* **YOUR ASSIGNMENT**: Every line of the material below should be retyped exactly.

* **DATA EXTRACT**:
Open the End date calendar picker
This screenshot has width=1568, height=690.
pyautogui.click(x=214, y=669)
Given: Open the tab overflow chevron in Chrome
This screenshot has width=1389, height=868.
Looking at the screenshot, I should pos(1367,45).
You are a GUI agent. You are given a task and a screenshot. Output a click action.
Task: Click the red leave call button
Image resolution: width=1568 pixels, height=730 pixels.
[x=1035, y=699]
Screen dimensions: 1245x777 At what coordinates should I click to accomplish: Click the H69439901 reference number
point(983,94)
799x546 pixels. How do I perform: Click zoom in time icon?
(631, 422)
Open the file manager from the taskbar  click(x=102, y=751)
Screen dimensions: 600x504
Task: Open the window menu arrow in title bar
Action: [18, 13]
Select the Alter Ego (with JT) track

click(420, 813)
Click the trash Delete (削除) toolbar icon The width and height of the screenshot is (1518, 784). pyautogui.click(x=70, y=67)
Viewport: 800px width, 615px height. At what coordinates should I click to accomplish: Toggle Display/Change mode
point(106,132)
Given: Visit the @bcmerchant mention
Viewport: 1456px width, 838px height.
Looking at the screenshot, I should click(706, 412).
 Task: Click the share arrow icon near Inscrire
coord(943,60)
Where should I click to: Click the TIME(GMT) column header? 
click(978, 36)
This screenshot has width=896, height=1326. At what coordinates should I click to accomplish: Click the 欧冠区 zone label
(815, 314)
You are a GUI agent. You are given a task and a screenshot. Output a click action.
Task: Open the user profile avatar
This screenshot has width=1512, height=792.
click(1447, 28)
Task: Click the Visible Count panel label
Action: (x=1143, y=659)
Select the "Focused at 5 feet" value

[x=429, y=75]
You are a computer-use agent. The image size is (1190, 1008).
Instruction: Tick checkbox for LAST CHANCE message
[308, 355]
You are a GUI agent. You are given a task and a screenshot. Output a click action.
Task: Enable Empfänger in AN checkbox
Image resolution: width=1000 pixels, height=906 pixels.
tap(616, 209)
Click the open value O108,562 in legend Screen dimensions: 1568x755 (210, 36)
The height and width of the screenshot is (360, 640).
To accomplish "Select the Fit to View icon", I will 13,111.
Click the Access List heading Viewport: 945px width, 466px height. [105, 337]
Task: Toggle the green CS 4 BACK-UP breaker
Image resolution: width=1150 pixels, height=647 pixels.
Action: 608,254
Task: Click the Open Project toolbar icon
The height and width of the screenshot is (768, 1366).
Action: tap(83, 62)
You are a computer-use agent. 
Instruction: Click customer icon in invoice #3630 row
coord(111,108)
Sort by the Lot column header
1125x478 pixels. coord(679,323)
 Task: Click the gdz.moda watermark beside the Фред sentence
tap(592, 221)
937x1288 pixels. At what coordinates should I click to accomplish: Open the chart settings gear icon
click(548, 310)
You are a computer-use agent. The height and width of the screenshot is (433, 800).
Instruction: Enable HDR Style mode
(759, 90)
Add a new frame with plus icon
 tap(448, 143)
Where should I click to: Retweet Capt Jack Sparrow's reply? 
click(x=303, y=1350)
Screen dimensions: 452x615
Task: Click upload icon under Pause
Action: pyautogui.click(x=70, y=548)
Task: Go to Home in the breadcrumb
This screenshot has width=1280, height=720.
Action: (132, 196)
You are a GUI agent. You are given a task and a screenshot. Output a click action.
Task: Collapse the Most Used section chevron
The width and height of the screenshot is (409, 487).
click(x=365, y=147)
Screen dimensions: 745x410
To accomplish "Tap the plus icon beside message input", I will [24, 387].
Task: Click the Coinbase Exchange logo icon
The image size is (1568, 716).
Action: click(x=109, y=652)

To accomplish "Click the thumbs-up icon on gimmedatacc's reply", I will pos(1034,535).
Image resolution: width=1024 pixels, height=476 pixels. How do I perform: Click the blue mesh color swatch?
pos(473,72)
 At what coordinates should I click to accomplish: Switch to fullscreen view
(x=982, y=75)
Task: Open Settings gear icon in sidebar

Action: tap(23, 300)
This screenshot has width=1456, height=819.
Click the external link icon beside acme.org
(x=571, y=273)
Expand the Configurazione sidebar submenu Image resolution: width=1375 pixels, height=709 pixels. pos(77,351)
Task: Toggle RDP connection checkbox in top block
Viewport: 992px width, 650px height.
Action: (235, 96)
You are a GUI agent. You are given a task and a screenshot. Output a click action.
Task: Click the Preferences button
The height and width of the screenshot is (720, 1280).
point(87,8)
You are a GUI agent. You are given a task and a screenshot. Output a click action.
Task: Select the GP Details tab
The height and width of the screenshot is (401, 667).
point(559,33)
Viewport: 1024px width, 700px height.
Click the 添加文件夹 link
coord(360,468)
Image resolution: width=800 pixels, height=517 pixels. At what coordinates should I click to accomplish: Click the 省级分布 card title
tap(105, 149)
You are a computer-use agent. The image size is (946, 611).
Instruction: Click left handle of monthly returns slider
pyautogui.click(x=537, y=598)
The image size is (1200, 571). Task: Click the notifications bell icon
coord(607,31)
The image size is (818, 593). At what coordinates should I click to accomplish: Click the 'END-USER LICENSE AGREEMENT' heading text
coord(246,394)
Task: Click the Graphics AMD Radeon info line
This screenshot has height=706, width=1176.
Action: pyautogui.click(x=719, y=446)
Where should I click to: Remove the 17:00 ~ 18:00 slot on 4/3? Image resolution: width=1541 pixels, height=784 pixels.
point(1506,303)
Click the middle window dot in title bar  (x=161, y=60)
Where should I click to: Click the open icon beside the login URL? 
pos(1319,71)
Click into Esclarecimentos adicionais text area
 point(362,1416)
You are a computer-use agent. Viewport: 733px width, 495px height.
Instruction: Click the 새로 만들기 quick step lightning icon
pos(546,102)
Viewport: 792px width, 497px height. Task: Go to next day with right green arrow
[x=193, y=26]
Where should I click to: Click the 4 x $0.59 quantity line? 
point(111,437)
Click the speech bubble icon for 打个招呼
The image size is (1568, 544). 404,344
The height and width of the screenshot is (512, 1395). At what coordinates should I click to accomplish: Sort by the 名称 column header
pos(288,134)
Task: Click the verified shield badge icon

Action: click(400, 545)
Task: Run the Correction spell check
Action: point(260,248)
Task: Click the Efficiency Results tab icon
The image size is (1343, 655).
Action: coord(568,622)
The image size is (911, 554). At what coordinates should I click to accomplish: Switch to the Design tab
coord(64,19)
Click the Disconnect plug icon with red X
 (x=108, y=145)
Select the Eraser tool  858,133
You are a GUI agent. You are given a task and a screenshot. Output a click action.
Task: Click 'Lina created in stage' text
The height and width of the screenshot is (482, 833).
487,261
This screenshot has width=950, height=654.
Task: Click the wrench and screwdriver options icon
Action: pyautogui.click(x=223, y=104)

* **RESULT FOR THIS EXERCISE**:
Open the End date calendar picker
This screenshot has width=1568, height=690.
pyautogui.click(x=214, y=669)
Given: Open the tab overflow chevron in Chrome
This screenshot has width=1389, height=868.
Looking at the screenshot, I should pos(1367,45).
You are a GUI agent. You are given a task and a screenshot. Output a click action.
Task: Click the red leave call button
Image resolution: width=1568 pixels, height=730 pixels.
[x=1035, y=699]
Screen dimensions: 1245x777 At what coordinates should I click to accomplish: Click the H69439901 reference number
point(983,94)
799x546 pixels. How do I perform: Click zoom in time icon?
(631, 422)
Open the file manager from the taskbar  click(x=102, y=751)
Screen dimensions: 600x504
Task: Open the window menu arrow in title bar
Action: [18, 13]
Select the Alter Ego (with JT) track

click(420, 813)
Click the trash Delete (削除) toolbar icon The width and height of the screenshot is (1518, 784). pyautogui.click(x=70, y=67)
Viewport: 800px width, 615px height. At what coordinates should I click to accomplish: Toggle Display/Change mode
point(106,132)
Given: Visit the @bcmerchant mention
Viewport: 1456px width, 838px height.
Looking at the screenshot, I should click(706, 412).
 Task: Click the share arrow icon near Inscrire
coord(943,60)
Where should I click to: Click the TIME(GMT) column header? 
click(978, 36)
This screenshot has width=896, height=1326. At what coordinates should I click to accomplish: Click the 欧冠区 zone label
(815, 314)
You are a GUI agent. You are given a task and a screenshot. Output a click action.
Task: Open the user profile avatar
This screenshot has width=1512, height=792.
click(1447, 28)
Task: Click the Visible Count panel label
Action: (x=1143, y=659)
Select the "Focused at 5 feet" value

[x=429, y=75]
You are a computer-use agent. The image size is (1190, 1008).
Instruction: Tick checkbox for LAST CHANCE message
[308, 355]
You are a GUI agent. You are given a task and a screenshot. Output a click action.
Task: Enable Empfänger in AN checkbox
Image resolution: width=1000 pixels, height=906 pixels.
tap(616, 209)
Click the open value O108,562 in legend Screen dimensions: 1568x755 (210, 36)
The height and width of the screenshot is (360, 640).
To accomplish "Select the Fit to View icon", I will 13,111.
Click the Access List heading Viewport: 945px width, 466px height. [105, 337]
Task: Toggle the green CS 4 BACK-UP breaker
Image resolution: width=1150 pixels, height=647 pixels.
Action: 608,254
Task: Click the Open Project toolbar icon
The height and width of the screenshot is (768, 1366).
Action: tap(83, 62)
You are a computer-use agent. 
Instruction: Click customer icon in invoice #3630 row
coord(111,108)
Sort by the Lot column header
1125x478 pixels. coord(679,323)
 Task: Click the gdz.moda watermark beside the Фред sentence
tap(592, 221)
937x1288 pixels. At what coordinates should I click to accomplish: Open the chart settings gear icon
click(548, 310)
You are a computer-use agent. The height and width of the screenshot is (433, 800).
Instruction: Enable HDR Style mode
(759, 90)
Add a new frame with plus icon
 tap(448, 143)
Where should I click to: Retweet Capt Jack Sparrow's reply? 
click(x=303, y=1350)
Screen dimensions: 452x615
Task: Click upload icon under Pause
Action: pyautogui.click(x=70, y=548)
Task: Go to Home in the breadcrumb
This screenshot has width=1280, height=720.
Action: (132, 196)
You are a GUI agent. You are given a task and a screenshot. Output a click action.
Task: Collapse the Most Used section chevron
The width and height of the screenshot is (409, 487).
click(x=365, y=147)
Screen dimensions: 745x410
To accomplish "Tap the plus icon beside message input", I will [24, 387].
Task: Click the Coinbase Exchange logo icon
The image size is (1568, 716).
Action: click(x=109, y=652)

To accomplish "Click the thumbs-up icon on gimmedatacc's reply", I will pos(1034,535).
Image resolution: width=1024 pixels, height=476 pixels. How do I perform: Click the blue mesh color swatch?
pos(473,72)
 At what coordinates should I click to accomplish: Switch to fullscreen view
(x=982, y=75)
Task: Open Settings gear icon in sidebar

Action: tap(23, 300)
This screenshot has width=1456, height=819.
Click the external link icon beside acme.org
(x=571, y=273)
Expand the Configurazione sidebar submenu Image resolution: width=1375 pixels, height=709 pixels. pos(77,351)
Task: Toggle RDP connection checkbox in top block
Viewport: 992px width, 650px height.
Action: (235, 96)
You are a GUI agent. You are given a task and a screenshot. Output a click action.
Task: Click the Preferences button
The height and width of the screenshot is (720, 1280).
point(87,8)
You are a GUI agent. You are given a task and a screenshot. Output a click action.
Task: Select the GP Details tab
The height and width of the screenshot is (401, 667).
point(559,33)
Viewport: 1024px width, 700px height.
Click the 添加文件夹 link
coord(360,468)
Image resolution: width=800 pixels, height=517 pixels. At what coordinates should I click to accomplish: Click the 省级分布 card title
tap(105, 149)
You are a computer-use agent. The image size is (946, 611).
Instruction: Click left handle of monthly returns slider
pyautogui.click(x=537, y=598)
The image size is (1200, 571). Task: Click the notifications bell icon
coord(607,31)
The image size is (818, 593). At what coordinates should I click to accomplish: Click the 'END-USER LICENSE AGREEMENT' heading text
coord(246,394)
Task: Click the Graphics AMD Radeon info line
This screenshot has height=706, width=1176.
Action: pyautogui.click(x=719, y=446)
Where should I click to: Remove the 17:00 ~ 18:00 slot on 4/3? Image resolution: width=1541 pixels, height=784 pixels.
point(1506,303)
Click the middle window dot in title bar  (x=161, y=60)
Where should I click to: Click the open icon beside the login URL? 
pos(1319,71)
Click into Esclarecimentos adicionais text area
 point(362,1416)
You are a computer-use agent. Viewport: 733px width, 495px height.
Instruction: Click the 새로 만들기 quick step lightning icon
pos(546,102)
Viewport: 792px width, 497px height. Task: Go to next day with right green arrow
[x=193, y=26]
Where should I click to: Click the 4 x $0.59 quantity line? 
point(111,437)
Click the speech bubble icon for 打个招呼
The image size is (1568, 544). 404,344
The height and width of the screenshot is (512, 1395). At what coordinates should I click to accomplish: Sort by the 名称 column header
pos(288,134)
Task: Click the verified shield badge icon

Action: click(400, 545)
Task: Run the Correction spell check
Action: point(260,248)
Task: Click the Efficiency Results tab icon
The image size is (1343, 655).
Action: coord(568,622)
The image size is (911, 554). At what coordinates should I click to accomplish: Switch to the Design tab
coord(64,19)
Click the Disconnect plug icon with red X
 (x=108, y=145)
Select the Eraser tool  858,133
You are a GUI agent. You are given a task and a screenshot. Output a click action.
Task: Click 'Lina created in stage' text
The height and width of the screenshot is (482, 833).
487,261
This screenshot has width=950, height=654.
Task: Click the wrench and screwdriver options icon
Action: pyautogui.click(x=223, y=104)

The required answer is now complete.